Question

A parallel plate capacitor is filled by a dielectric whose relative permittivity varies with the applied voltage (U) as $ \epsilon = 2U $. A similar capacitor with no dielectric is charged to $ U_0 = 78 \, \text{V} $. It is then connected to the uncharged capacitor with the dielectric. Find the final voltage on the capacitors.

• A. 6V
• B. 8V
• C. 2V
• D. 4V

Hint:

When solving problems involving capacitors with dielectrics, remember that the dielectric affects the capacitance and the voltage. The final voltage in connected capacitors is determined by charge conservation and the dielectric properties of the material.

Answer 1

The Correct Option is A

We are given that the relative permittivity of the dielectric is a function of the applied voltage, \( \epsilon = 2U \). 
Let the initial voltage across the capacitor without the dielectric be \( U_0 = 78 \, \text{V} \). 
The initial energy stored in the capacitor without the dielectric is given by: \[ U_{\text{initial}} = \frac{1}{2} C U_0^2 \] 
Now, when the capacitor with the dielectric is connected to this uncharged capacitor, the voltage across both capacitors will become equal due to charge conservation. 
Let's say the final voltage across both capacitors is \( U_f \).

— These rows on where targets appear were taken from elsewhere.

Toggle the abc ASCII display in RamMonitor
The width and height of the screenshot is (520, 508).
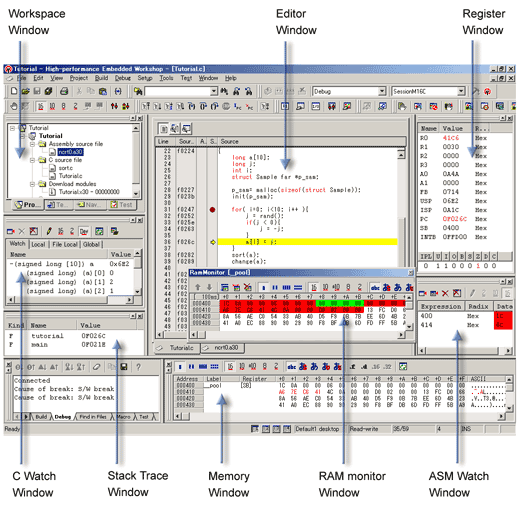click(375, 287)
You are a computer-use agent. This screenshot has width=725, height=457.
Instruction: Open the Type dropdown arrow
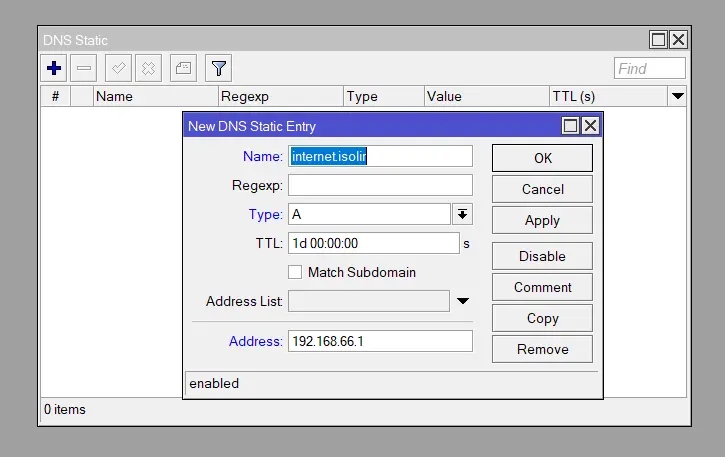point(462,214)
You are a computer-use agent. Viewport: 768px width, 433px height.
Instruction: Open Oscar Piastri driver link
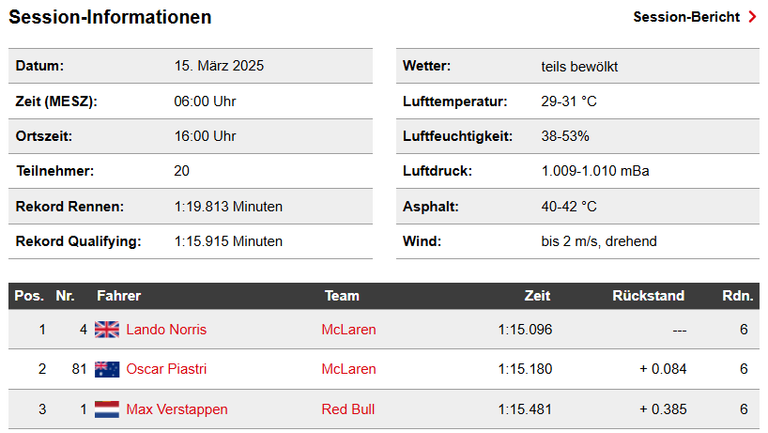click(x=166, y=369)
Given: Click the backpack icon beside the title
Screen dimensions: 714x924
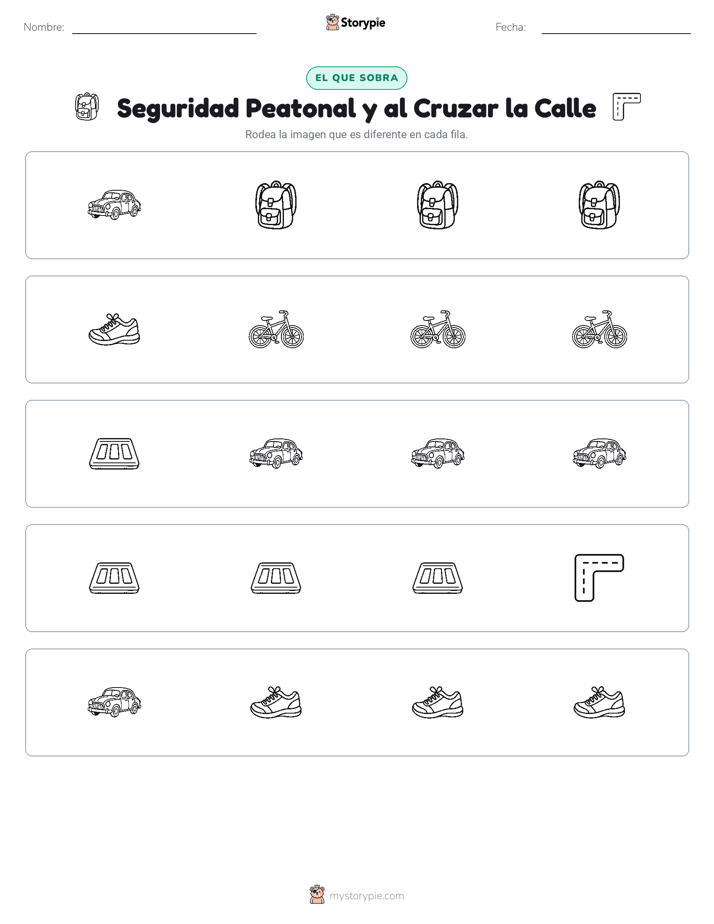Looking at the screenshot, I should click(x=87, y=107).
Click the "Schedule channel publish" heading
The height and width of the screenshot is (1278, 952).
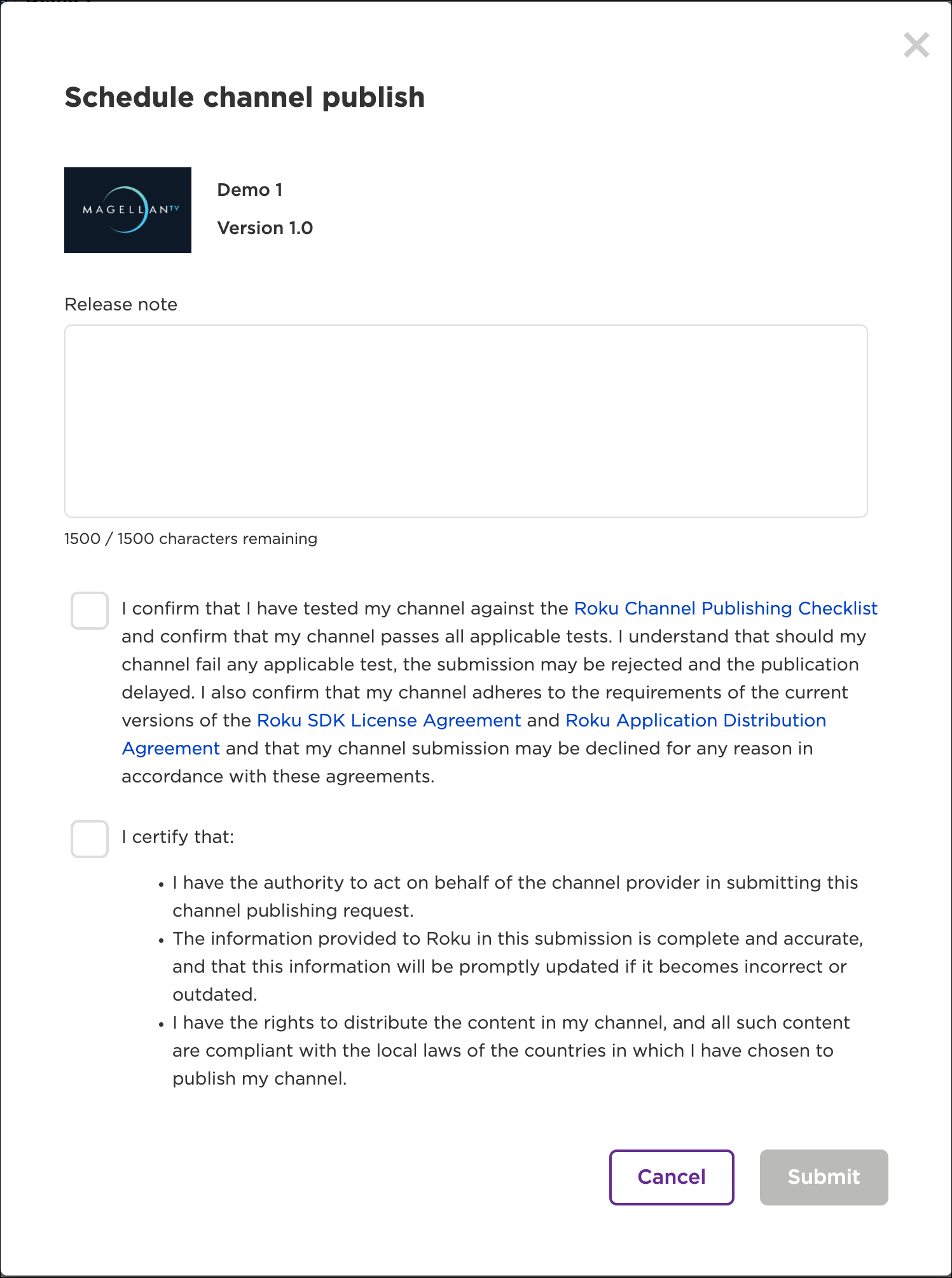click(x=245, y=98)
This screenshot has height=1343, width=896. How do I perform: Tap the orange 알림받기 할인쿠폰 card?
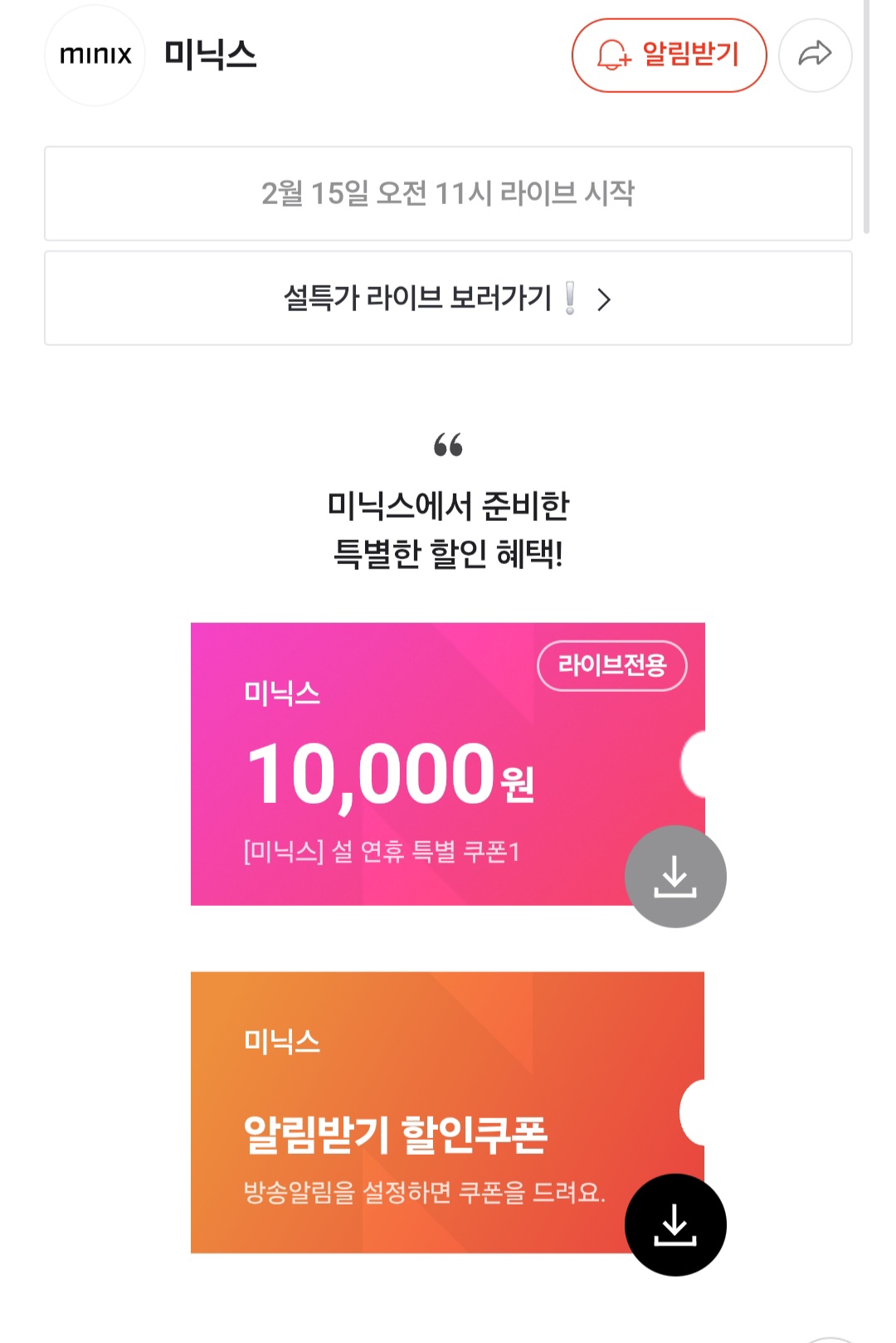448,1112
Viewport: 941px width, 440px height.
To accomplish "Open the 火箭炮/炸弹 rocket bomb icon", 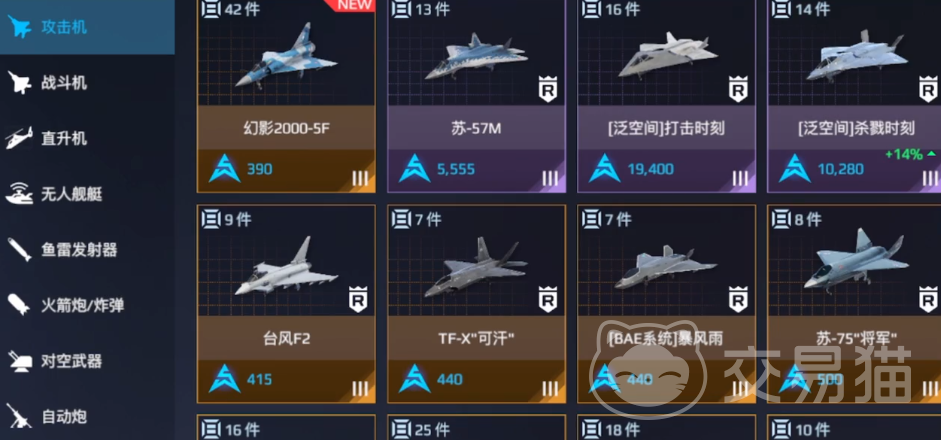I will 19,305.
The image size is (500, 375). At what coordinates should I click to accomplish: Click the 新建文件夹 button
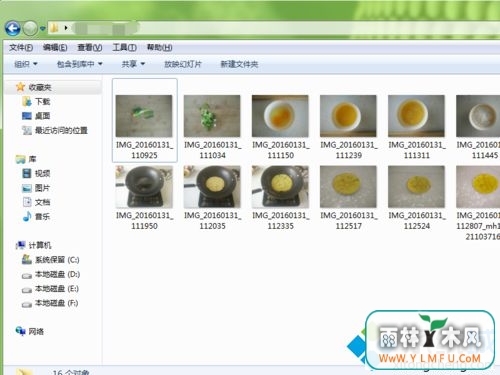pos(239,64)
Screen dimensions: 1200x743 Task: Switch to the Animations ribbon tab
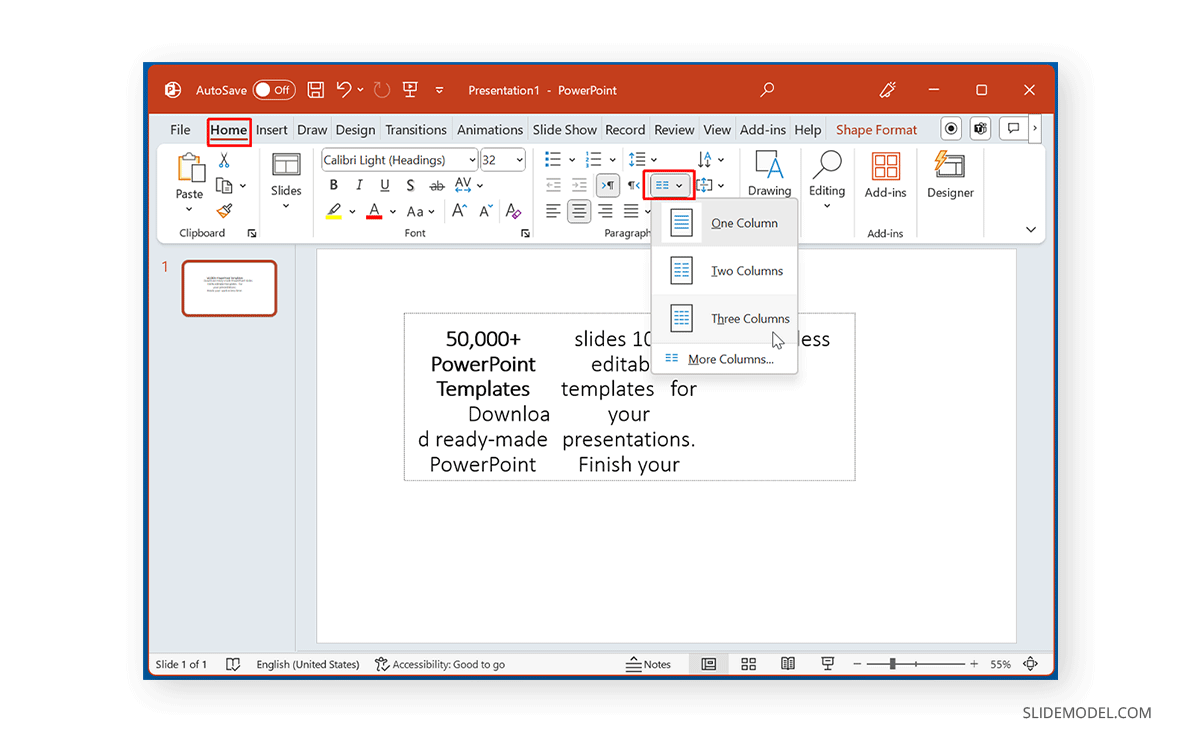(x=490, y=128)
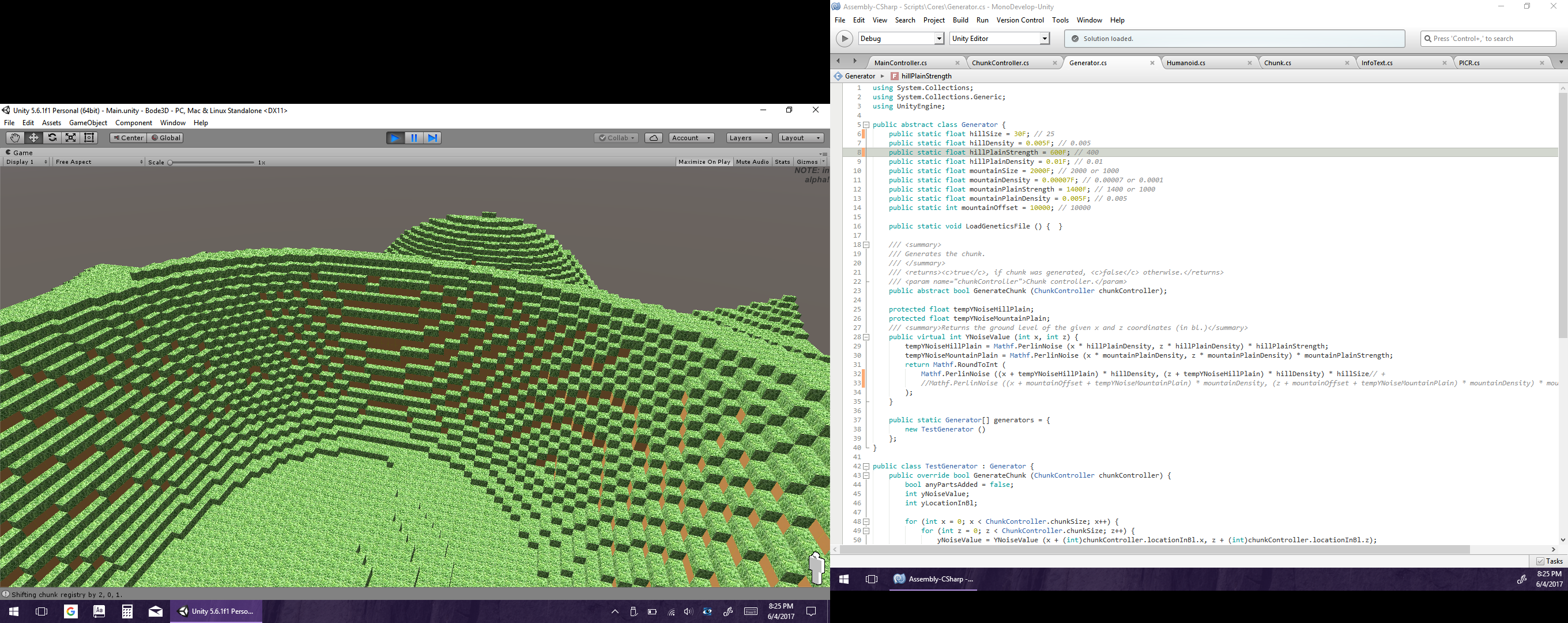This screenshot has height=623, width=1568.
Task: Toggle Maximize On Play
Action: pos(704,162)
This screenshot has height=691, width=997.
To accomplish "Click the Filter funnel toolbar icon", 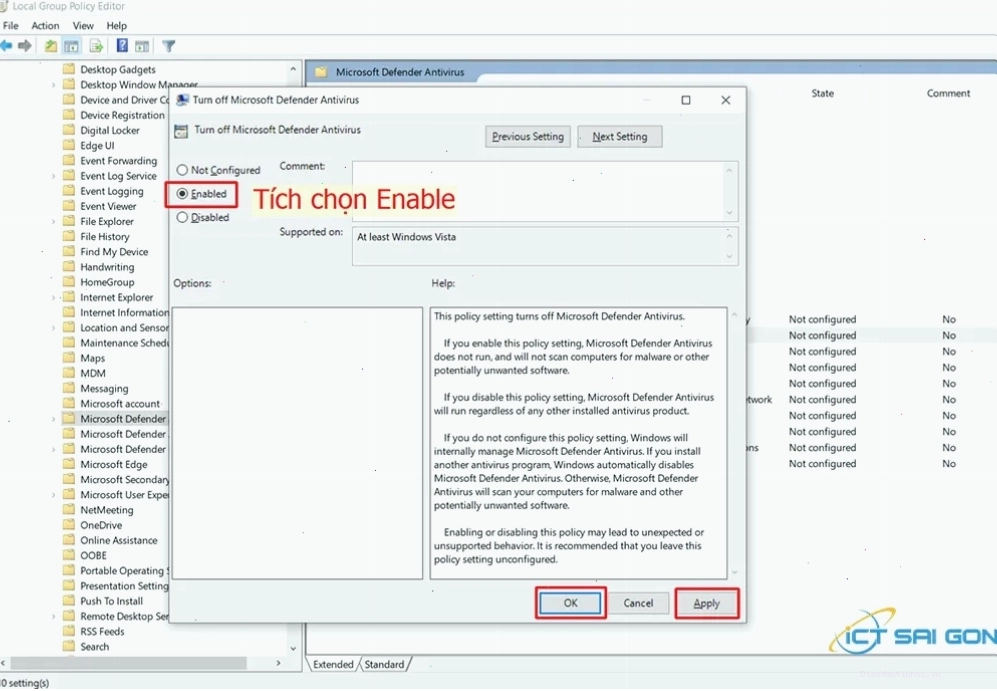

The energy after the connection is: \[ U_{\text{final}} = \frac{1}{2} C \epsilon(U_f) U_f^2 \] Since the charge on both capacitors is conserved, we have: \[ C U_0 = C \epsilon(U_f) U_f \] Substitute the value \( \epsilon(U_f) = 2 U_f \): \[ C U_0 = C \cdot 2 U_f^2 \] \[ U_0 = 2 U_f^2 \] \[ U_f^2 = \frac{U_0}{2} \] \[ U_f = \sqrt{\frac{U_0}{2}} = \sqrt{\frac{78}{2}} = 6 \, \text{V} \] Thus, the final voltage across the capacitors is \( 6 \, \text{V} \).